»»

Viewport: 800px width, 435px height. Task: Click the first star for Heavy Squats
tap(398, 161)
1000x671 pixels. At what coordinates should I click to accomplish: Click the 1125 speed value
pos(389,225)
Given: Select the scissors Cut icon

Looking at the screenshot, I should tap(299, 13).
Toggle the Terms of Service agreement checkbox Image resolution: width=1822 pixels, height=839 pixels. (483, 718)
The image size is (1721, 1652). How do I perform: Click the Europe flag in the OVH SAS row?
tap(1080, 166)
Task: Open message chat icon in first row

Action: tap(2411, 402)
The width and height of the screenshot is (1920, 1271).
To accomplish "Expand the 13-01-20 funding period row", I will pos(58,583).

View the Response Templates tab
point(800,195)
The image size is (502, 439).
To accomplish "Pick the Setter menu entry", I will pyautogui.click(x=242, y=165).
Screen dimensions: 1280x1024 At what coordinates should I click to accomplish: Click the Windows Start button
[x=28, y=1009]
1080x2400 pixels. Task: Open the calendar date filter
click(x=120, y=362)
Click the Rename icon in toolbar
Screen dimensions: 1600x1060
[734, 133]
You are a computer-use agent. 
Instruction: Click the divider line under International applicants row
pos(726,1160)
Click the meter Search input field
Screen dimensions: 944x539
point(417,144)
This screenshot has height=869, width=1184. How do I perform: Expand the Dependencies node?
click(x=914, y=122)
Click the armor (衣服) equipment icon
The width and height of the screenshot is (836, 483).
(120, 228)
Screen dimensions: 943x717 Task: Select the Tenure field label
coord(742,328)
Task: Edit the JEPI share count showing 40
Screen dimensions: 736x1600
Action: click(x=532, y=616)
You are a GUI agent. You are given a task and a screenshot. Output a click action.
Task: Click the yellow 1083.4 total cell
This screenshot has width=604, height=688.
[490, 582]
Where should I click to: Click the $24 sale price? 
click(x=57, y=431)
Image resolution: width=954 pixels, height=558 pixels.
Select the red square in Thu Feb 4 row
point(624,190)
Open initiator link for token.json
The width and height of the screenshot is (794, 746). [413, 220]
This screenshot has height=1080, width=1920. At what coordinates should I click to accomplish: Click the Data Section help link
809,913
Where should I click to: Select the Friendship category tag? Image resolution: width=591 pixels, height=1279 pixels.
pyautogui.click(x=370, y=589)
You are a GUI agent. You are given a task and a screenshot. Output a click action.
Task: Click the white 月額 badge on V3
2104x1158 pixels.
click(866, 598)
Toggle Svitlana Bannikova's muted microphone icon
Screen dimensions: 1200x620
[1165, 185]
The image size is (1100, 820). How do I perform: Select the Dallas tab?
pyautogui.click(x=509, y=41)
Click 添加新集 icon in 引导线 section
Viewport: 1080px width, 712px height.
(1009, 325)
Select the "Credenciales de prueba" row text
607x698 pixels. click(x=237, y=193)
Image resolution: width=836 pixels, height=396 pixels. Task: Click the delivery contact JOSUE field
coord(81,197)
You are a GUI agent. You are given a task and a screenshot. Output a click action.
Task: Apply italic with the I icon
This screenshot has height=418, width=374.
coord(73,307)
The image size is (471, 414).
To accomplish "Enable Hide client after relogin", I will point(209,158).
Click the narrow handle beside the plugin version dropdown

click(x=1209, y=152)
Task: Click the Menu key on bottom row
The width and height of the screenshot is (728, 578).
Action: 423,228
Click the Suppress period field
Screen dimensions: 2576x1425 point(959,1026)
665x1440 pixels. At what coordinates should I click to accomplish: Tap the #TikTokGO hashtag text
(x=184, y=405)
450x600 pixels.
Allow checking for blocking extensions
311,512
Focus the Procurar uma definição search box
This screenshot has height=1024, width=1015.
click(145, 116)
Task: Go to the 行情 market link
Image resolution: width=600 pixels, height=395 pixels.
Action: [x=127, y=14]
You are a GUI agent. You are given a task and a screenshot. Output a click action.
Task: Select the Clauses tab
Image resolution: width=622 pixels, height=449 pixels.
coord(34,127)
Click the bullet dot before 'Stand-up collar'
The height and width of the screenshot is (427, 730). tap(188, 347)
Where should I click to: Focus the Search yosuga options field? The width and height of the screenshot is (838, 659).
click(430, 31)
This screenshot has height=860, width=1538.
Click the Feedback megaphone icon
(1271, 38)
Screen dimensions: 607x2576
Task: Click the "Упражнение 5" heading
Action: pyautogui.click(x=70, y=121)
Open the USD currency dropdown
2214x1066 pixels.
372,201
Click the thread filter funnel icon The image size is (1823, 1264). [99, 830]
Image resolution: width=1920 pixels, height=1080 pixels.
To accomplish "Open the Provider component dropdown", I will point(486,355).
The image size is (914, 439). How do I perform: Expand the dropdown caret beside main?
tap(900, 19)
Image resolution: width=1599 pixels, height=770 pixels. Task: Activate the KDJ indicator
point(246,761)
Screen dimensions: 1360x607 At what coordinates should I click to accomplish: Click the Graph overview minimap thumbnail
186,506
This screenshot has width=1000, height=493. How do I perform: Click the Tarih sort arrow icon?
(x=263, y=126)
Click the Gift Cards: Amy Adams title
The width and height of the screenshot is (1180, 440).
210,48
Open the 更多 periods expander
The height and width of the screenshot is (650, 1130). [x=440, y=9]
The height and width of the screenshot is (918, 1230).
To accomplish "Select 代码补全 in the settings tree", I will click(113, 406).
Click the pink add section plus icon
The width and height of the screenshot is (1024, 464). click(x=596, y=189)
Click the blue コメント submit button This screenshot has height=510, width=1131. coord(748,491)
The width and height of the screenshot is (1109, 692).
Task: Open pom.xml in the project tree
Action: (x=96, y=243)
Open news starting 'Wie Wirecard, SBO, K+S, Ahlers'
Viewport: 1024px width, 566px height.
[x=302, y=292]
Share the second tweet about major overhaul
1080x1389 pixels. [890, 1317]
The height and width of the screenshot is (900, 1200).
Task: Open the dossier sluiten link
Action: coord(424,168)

««

Copy out the rows word for word, starting with the line that contains "Click the Rename icon in toolbar" and ending with the line that contains "Action: click(x=532, y=616)", both included.

## TASK RESULT
Click the Rename icon in toolbar
Screen dimensions: 1600x1060
[734, 133]
You are a computer-use agent. 
Instruction: Click the divider line under International applicants row
pos(726,1160)
Click the meter Search input field
Screen dimensions: 944x539
point(417,144)
This screenshot has height=869, width=1184. How do I perform: Expand the Dependencies node?
click(x=914, y=122)
Click the armor (衣服) equipment icon
The width and height of the screenshot is (836, 483).
(120, 228)
Screen dimensions: 943x717 Task: Select the Tenure field label
coord(742,328)
Task: Edit the JEPI share count showing 40
Screen dimensions: 736x1600
Action: click(x=532, y=616)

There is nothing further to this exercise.